§ WHAT TO DO
Reproduce the records word for word, starting at the line that contains "Open the VLC traffic cone icon" and ending at the final line of the records.

§ SUPPLIED MATERIAL
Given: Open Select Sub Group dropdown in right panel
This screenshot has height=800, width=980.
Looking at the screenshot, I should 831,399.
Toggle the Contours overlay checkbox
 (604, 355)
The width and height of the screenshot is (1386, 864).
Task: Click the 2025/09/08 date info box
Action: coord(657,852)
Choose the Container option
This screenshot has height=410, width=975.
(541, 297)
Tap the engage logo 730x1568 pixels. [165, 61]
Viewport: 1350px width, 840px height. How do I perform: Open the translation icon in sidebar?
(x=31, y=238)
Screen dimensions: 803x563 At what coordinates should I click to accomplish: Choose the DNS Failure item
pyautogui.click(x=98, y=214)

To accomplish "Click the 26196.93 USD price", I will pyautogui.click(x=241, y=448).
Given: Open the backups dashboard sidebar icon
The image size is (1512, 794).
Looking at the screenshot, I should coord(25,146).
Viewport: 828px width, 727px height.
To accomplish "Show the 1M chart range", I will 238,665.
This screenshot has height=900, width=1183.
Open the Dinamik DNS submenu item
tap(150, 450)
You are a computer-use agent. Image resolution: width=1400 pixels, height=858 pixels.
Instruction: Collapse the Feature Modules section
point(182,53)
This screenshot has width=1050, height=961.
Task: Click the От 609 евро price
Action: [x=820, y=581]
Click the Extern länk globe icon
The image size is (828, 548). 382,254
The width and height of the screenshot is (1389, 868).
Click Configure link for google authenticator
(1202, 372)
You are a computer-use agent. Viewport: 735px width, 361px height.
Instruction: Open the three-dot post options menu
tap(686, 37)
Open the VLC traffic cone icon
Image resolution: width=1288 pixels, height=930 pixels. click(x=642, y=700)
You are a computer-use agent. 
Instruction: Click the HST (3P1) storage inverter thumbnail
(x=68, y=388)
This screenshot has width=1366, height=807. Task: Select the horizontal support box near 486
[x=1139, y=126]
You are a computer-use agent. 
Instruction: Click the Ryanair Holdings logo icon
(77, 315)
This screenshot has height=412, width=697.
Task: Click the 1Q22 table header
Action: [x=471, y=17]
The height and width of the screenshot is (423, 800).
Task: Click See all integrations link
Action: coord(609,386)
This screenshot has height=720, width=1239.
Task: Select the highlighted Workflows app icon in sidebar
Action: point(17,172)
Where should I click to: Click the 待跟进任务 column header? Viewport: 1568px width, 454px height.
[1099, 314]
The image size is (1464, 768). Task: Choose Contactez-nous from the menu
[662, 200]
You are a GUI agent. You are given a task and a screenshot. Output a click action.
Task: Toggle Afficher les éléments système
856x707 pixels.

§ RESULT
Open the VLC traffic cone icon
Image resolution: width=1288 pixels, height=930 pixels. click(x=642, y=700)
You are a computer-use agent. 
Instruction: Click the HST (3P1) storage inverter thumbnail
(x=68, y=388)
This screenshot has width=1366, height=807. Task: Select the horizontal support box near 486
[x=1139, y=126]
You are a computer-use agent. 
Instruction: Click the Ryanair Holdings logo icon
(77, 315)
This screenshot has height=412, width=697.
Task: Click the 1Q22 table header
Action: [x=471, y=17]
The height and width of the screenshot is (423, 800).
Task: Click See all integrations link
Action: coord(609,386)
This screenshot has height=720, width=1239.
Task: Select the highlighted Workflows app icon in sidebar
Action: point(17,172)
Where should I click to: Click the 待跟进任务 column header? Viewport: 1568px width, 454px height.
[1099, 314]
The image size is (1464, 768). Task: Choose Contactez-nous from the menu
[662, 200]
You are a GUI agent. You are given a task and a screenshot. Output a click action.
Task: Toggle Afficher les éléments système
856x707 pixels.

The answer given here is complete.